Этот молодой человек определенно был лучше, чем показалось на первый взгляд. Сначала он ругал других, а теперь честно и мужественно перешел на самого себя. Он начинал нравиться Кадфаэлю.

– Я тебе вот что скажу. Чем выше твоя цена, тем дороже ты будешь Хью Берингару, у которого ты в плену. И это не из-за золота. Дело в том, что шериф нашего графства, похоже, находится в плену у валлийцев и Хью Берингар хочет его вернуть. Если ты сто́ишь не меньше шерифа и окажется, что он жив, скоро ты сможешь отправиться домой. И это ничего не будет стоить Овейну Гуинеддскому, который никогда не желал впутываться в подобные дела и рад будет лишний раз подтвердить это, отдав нам Жильбера Прескота.

– Ты действительно так думаешь? – Глаза молодого человека прояснились, щеки запылали. – Значит, мне следует заговорить? И у меня есть возможность оказаться на свободе, причем и валлийцы, и англичане останутся довольны? Да я о таком и мечтать не мог!

– И не заслужил такого! – напрямик сказал Кадфаэль. Юноша сперва хотел надуться от обиды, но затем встряхнул черными локонами и добродушно ухмыльнулся. – Ну ладно, ладно! А теперь расскажи-ка свою историю, потому что мне ужас как любопытно! Нет, постой, я схожу за Хью Берингаром, чтобы тебе не пришлось рассказывать дважды. И тогда мы все вместе попробуем прийти к соглашению.

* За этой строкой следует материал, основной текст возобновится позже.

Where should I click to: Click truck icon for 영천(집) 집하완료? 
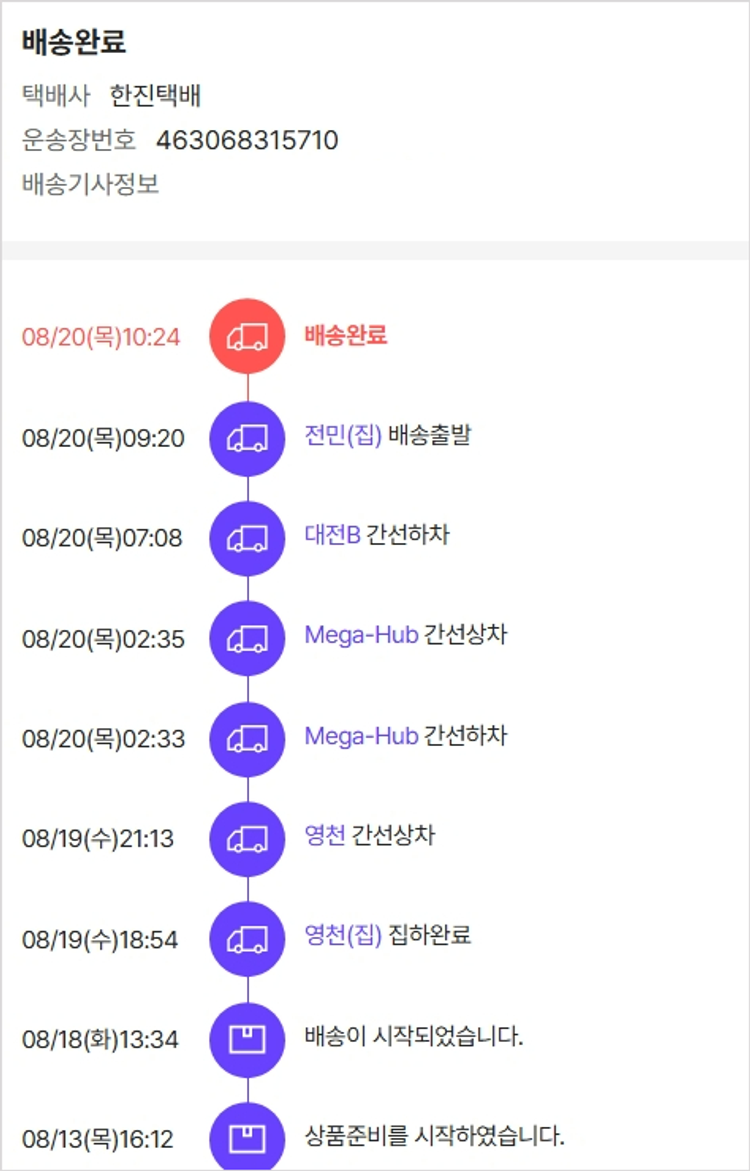247,939
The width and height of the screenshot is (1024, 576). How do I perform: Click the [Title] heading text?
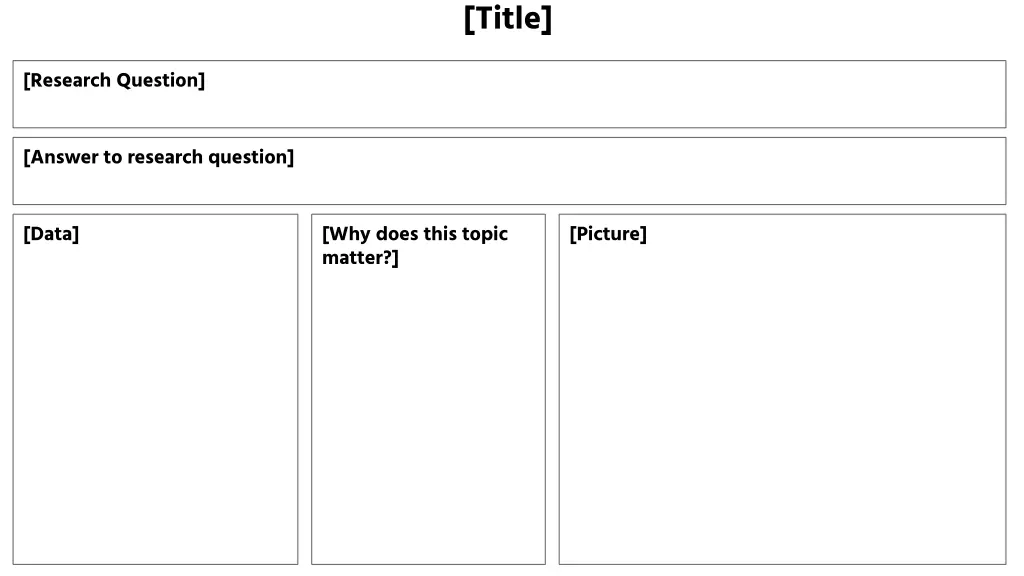[507, 19]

Зачем тебе лежать тут впотьмах на каменном полу, когда ты можешь разгуливать по всей крепости?

– Сдаюсь! – ответил юноша, загоревшись надеждой. – Исповедуй меня, я ничего не утаю.


Узник заговорил, причем оказался весьма разговорчивым. Душа у него была открытая, и молчание давалось ему нелегко. Хью слушал пленника с непроницаемым лицом, но Кадфаэль умел читать по его тонким подвижным бровям и блестящим черным глазам.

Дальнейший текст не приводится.